Ваша задача
Переведите на английский язык предложение из текста для чтения ниже: «Да, есть те, кто взыскуют комфорта, но есть и те, кто взыскуют уюта».

Важно понимать, что при всей правильности, это касается и людей, которые существуют в другой логике. Да, есть те, кто взыскуют комфорта, но есть и те, кто взыскуют уюта. К счастью, далеко не всегда комфорт и уют входят в противоречие друг с другом, но иногда входят, и это сложная коллизия. Потому уют – разговор про человека, про его человекосоразмерность, про то, что очень трудно зафиксировать на строительной площадке. Это же город, очень живая ткань, места, где отдыхает душа, как писал Глазычев. А с точки зрения комфорта всё хорошо. Такое скрытое противостояние этих не до конца артикулированных позиций. Голос тех, кого нет. Особенно с точки зрения уюта. Особенно у той части социума больших городов, которые являются наследственными горожанами. У них совсем иное восприятие происходящего.

А как же быть с преобразованиями, которые всегда предполагают какое-то уничтожение культурного слоя? Можно ли говорить о развитии только тогда, когда что-то удаляется и появляется новое?

Это же основная коллизия современной культурной политики. Приятель, специалист по реставрации икон, привёл меня к себе в мастерскую и показал, что на доске есть три слоя. Первый – самый древний, чуть ли не с периода смуты, ценный; второй слой со времен вступления на царство Петра I, когда монахи писали иконы против антихриста (это очень тесно связано с этим историческим эпизодом), а третий сделан знаменитым иконописцем. И всё скрыто под чернотой. Взявшись за реставрацию, он восстановил бы только один слой и уничтожил другие два. И что делать? Тут кончается управление, и начинается политика, культурная политика. Ведь, например, политические выборы – это не выбор между плохим и хорошим, это выбор между равнозначными опциями и возможностями. Чтобы сделать выбор, нужно создавать публичное поле, где будут присутствовать и отстаивать свою точку зрения приверженцы каждого из слоёв.

И в какой-то момент должен появиться тот, кто наделен третьим качеством Вячеслава Леонидовича, о котором Вы ранее упомянули.

Исходные данные
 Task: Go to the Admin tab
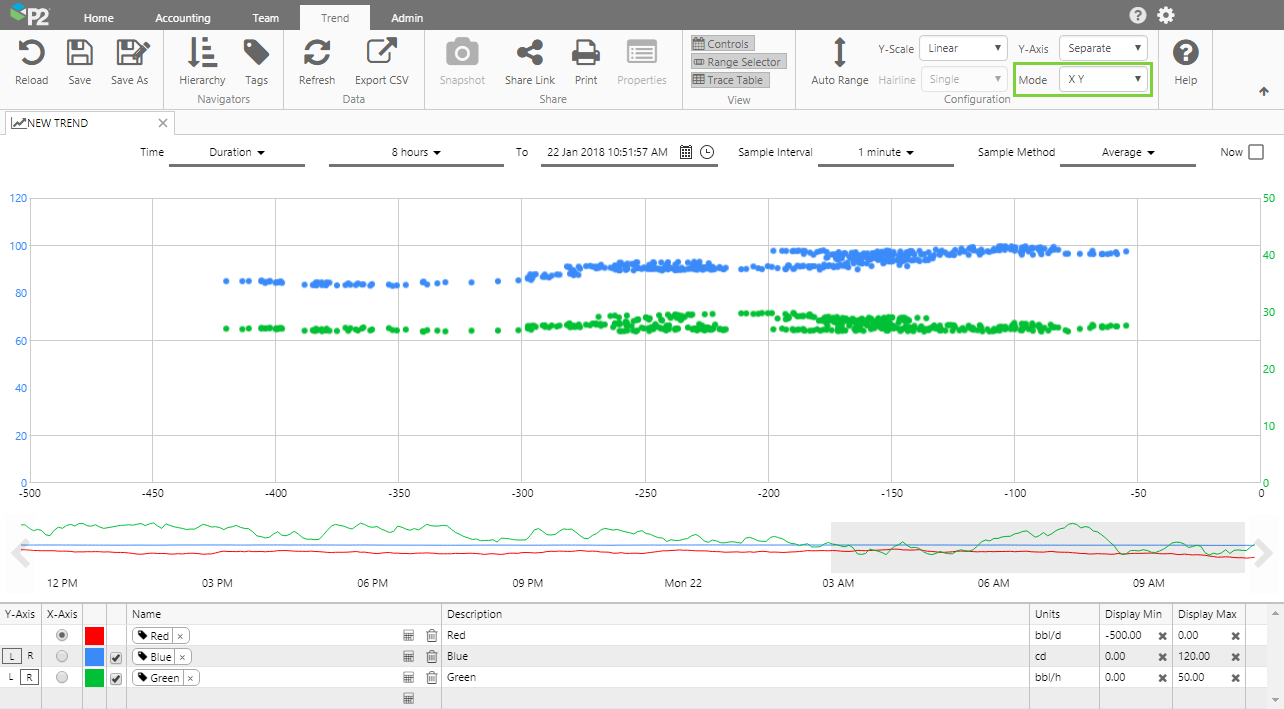(406, 18)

Ответ к заданию
Yes, there are those who seek comfort, but there are also those who seek coziness.